**INPUT DATA:**
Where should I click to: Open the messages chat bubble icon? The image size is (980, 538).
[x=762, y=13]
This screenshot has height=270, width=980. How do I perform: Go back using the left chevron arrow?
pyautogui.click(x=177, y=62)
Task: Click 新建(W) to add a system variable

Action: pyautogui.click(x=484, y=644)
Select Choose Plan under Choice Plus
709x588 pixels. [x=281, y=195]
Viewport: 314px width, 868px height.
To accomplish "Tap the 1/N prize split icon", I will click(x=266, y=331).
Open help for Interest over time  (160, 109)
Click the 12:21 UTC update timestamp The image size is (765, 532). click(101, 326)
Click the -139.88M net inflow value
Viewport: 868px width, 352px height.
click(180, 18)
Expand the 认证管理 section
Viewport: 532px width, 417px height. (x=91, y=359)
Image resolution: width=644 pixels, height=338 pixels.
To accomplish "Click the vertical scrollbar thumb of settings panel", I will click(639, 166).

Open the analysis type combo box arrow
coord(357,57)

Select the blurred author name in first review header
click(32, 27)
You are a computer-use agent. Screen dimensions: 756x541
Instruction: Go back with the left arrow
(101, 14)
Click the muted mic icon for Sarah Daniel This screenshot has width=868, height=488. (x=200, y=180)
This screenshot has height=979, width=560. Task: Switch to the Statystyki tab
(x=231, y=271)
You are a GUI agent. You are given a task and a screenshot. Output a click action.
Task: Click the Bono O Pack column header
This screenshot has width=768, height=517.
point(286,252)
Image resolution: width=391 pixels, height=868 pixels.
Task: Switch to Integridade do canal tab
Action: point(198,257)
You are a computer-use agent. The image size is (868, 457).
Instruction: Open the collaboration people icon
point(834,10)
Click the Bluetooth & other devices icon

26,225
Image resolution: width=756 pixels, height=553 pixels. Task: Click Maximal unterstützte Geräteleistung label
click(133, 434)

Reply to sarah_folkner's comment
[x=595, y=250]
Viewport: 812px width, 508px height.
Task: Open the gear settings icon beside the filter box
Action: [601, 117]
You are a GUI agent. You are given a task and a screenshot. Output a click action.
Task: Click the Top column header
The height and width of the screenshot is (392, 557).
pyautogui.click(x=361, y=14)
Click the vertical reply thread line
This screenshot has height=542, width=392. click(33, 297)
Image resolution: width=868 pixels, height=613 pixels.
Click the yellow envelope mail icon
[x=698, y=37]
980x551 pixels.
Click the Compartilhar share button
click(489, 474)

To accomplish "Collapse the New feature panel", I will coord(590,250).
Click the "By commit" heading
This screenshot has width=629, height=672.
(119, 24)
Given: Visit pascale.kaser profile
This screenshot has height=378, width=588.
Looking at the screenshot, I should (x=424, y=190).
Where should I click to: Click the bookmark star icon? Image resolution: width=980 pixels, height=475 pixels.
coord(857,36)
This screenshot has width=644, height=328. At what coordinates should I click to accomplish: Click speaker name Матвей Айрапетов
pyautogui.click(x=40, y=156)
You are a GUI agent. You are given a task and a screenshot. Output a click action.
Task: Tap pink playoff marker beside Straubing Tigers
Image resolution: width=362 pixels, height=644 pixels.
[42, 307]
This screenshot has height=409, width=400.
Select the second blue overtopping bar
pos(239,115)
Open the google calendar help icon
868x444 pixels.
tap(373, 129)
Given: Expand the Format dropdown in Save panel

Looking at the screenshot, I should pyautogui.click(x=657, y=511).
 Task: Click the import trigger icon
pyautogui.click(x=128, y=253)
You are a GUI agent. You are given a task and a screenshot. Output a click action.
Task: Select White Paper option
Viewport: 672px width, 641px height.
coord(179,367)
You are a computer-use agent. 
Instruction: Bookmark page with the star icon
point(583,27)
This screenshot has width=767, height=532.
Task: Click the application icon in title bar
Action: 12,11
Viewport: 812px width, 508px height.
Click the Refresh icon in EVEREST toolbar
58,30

**TASK INSTRUCTIONS:** Provide the number of lines holding the word "computer" within the material, without any other text.

**RESULT OF THIS EXERCISE:** 3